▸ EXTRACT TO READ
________________

Parents of an ill baby who is suffering from a rare condition are devastated by the judge’s decision that the doctors can switch off his life-support against their wishes.
Connie Yates and Chris Gard who are nearly in their 30’s were screaming “no” in the court after the judge sided with Great Ormond Street doctors, that they can turn off the baby’s life-support machine. The decision on eight-month-old Charlie’s care was announced by Mr. Justice Francis.
The judge analyzed the evidence for three days and visited the child in the special care unit as well to fully inform his decision.
Mr. Justice Francis said that the decision was made with the heaviest of hearts but with the complete conviction for the baby’s best interests. Stating that he should be able to die with dignity.
What concerned the baby’s parents the most, was that they couldn’t understand why the judge had not given Charlie at least the chance of treatment.
Hobey-Hamsher, the couple’s solicitor, said Charlie’s parents would now “consider what they can do next”.
Charlie was born on August 4, 2016, and suffers from a form of mitochondrial disease. It is a condition that causes progressive muscle weakness and brain damage.

________________

▸ TASK 1
From the article on the life-support ruling, extract the part that opens with the words containing "The judge analyzed" and closes with "die with dignity.".
▸ TASK 2
In the article on the life-support ruling, on what date was Charlie born?
▸ TASK 3
Carry on the article about Charlie's life-support ruling from its final sentence.
The lines after this article are not needed.

________________

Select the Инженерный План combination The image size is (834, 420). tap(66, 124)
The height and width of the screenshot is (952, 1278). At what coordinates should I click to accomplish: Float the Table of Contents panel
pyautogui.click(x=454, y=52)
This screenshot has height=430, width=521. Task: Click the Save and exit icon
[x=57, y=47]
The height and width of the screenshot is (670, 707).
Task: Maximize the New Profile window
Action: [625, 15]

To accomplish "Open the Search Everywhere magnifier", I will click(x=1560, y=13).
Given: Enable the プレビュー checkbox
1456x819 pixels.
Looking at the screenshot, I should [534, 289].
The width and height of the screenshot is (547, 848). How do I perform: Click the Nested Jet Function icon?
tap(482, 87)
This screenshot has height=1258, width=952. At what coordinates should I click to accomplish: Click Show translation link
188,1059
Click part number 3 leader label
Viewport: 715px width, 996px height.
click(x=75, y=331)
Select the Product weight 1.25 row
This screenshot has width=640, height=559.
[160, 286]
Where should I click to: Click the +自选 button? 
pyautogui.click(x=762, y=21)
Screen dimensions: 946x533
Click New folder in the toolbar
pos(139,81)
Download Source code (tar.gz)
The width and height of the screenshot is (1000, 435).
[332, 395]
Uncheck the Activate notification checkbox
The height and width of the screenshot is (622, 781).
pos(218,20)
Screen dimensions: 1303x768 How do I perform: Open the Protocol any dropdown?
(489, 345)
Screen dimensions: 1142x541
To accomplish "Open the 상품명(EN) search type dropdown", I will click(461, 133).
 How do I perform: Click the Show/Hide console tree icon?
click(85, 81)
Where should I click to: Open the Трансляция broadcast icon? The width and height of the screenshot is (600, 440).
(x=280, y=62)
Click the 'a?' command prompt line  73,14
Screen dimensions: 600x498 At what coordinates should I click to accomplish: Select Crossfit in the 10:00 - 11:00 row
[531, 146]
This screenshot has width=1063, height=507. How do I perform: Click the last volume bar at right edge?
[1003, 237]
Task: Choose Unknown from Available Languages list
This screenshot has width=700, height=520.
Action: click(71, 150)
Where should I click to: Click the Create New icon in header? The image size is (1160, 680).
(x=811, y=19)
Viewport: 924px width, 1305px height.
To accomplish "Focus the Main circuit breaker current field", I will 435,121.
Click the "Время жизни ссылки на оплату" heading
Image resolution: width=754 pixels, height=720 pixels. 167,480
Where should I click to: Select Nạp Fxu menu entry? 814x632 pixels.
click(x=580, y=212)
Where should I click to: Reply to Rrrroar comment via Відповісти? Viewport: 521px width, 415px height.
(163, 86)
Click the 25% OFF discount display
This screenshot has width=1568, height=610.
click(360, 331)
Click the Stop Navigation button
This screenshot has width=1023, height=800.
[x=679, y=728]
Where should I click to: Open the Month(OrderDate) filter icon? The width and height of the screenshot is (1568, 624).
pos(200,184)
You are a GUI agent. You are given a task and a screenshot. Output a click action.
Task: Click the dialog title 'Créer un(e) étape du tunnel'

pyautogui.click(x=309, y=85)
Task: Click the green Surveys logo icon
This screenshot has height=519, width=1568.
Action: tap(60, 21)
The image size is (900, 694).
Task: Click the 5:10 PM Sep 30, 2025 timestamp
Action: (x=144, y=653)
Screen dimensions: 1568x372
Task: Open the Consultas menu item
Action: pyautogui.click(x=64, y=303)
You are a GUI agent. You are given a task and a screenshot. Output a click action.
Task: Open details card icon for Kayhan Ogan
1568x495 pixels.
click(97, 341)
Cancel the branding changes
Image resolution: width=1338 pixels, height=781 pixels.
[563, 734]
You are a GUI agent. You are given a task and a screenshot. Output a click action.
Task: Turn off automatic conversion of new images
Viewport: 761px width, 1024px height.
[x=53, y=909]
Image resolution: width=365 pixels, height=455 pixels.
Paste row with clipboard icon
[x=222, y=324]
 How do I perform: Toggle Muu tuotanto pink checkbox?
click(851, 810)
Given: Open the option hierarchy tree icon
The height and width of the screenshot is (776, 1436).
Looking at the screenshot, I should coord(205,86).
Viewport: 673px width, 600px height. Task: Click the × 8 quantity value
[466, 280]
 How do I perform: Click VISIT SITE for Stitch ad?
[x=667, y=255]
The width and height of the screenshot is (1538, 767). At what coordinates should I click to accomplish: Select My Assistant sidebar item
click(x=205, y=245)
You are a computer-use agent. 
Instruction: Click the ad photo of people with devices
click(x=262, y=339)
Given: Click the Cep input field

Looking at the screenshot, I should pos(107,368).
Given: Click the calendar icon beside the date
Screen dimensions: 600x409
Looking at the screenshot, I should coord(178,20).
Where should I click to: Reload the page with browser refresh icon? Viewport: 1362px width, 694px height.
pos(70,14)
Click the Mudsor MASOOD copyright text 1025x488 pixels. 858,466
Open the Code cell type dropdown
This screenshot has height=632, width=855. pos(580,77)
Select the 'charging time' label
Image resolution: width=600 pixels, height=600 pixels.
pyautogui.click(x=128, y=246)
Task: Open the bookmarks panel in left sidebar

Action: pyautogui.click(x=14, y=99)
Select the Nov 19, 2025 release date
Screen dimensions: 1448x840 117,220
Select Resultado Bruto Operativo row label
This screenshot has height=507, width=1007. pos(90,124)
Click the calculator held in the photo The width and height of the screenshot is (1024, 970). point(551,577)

________________

▸ OUTPUT 1
The judge analyzed the evidence for three days and visited the child in the special care unit as well to fully inform his decision.
Mr. Justice Francis said that the decision was made with the heaviest of hearts but with the complete conviction for the baby’s best interests. Stating that he should be able to die with dignity.

▸ OUTPUT 2
August 4, 2016

▸ OUTPUT 3
A lot of specialists in London think that it is time to stop giving life support treatment for Charlie. Doctors say that the boy suffers from a rare genetic condition and has brain damage. He should be moved to a palliative care regime.
Charlie’s parents disagree.
Postman Chris and Connie from west London, want to take the baby to a hospital in the US for a trial treatment. Doctors in America offered to try a treatment which is called nucleoside bypass therapy but the judge said that the experts already agreed that the treatment could not do anything for Charlie’s brain damage.
Then, his parents launched an appeal on the GoFundMe website about two months for 1.2million to fund the treatment.
They reached their target and more than 80,000 people donated money.
A GoFundMe spokesman said: “We’ll be speaking privately to the family in the next few days about what they want to do and how we can support them.”
Still, Mr. Justice Francis ruled that life support treatment should stop after analyzing evidence at a hearing in the Family Division of the High Court in London.
He said: “It is with the heaviest of hearts, but with complete conviction for Charlie’s best interests, that I find it is in Charlie’s best interests that I accede to these applications and rule that Great Ormond Street may lawfully withdraw all treatment save for palliative care to permit Charlie to die with dignity.
“I want to thank the team of experts and carers at Great Ormond Street, and others who cannot be named, for the extraordinary care that they have provided to this family.
“Most importantly of all, I want to thank Charlie’s parents for their brave and dignified campaign on his behalf, but more than anything to pay tribute to their absolute dedication to their wonderful boy, from the day that he was born.”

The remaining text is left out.